* _Records to process_
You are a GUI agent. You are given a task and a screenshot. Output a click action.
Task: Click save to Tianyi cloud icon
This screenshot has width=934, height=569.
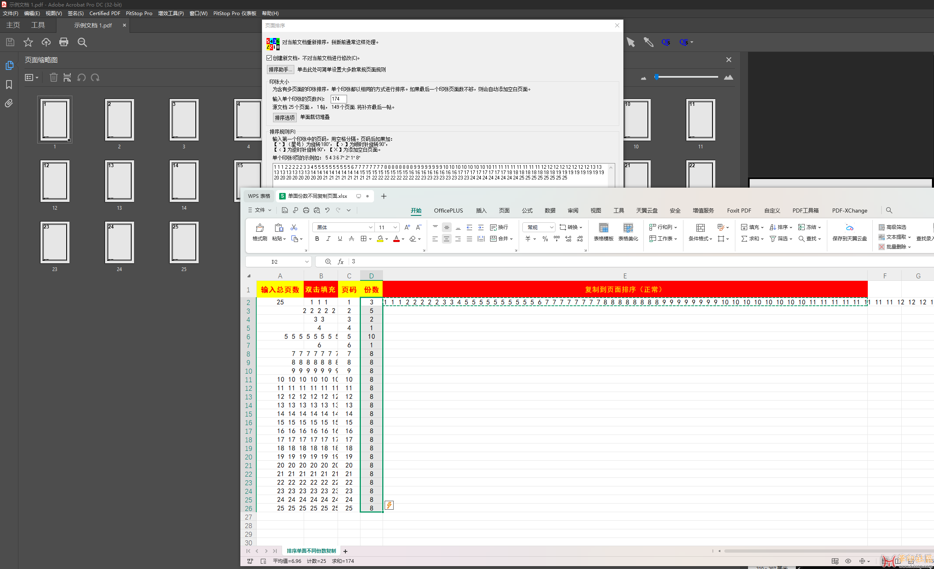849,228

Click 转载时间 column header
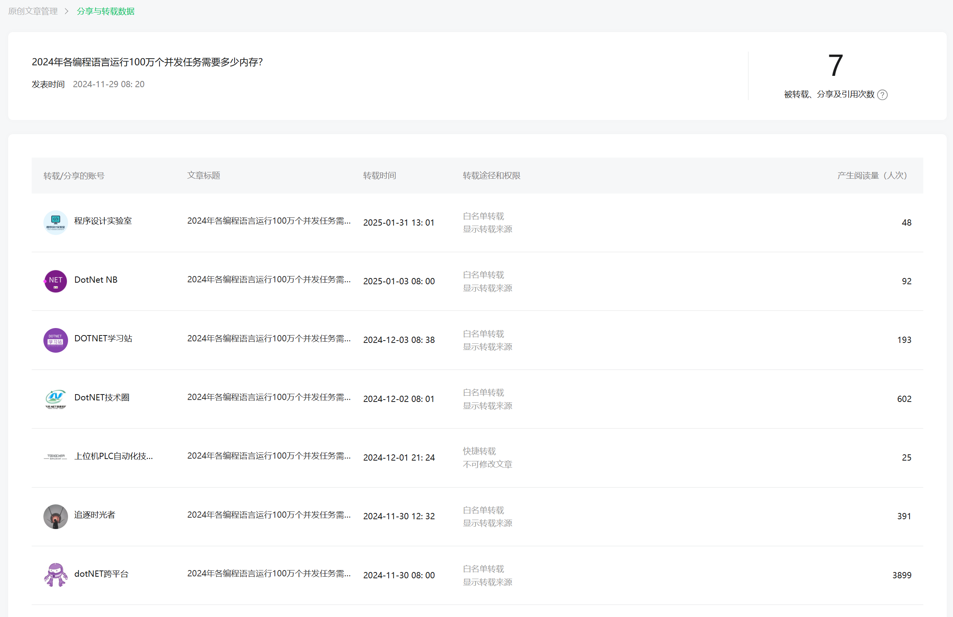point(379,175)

* _Exercise goal_
Please output all the data exactly as given, with the pictures omitted.

* _Final answer_
You are a GUI agent. You are given a task and a screenshot. Output a click action.
Task: Click save to Tianyi cloud icon
This screenshot has width=934, height=569.
849,228

Click 转载时间 column header
point(379,175)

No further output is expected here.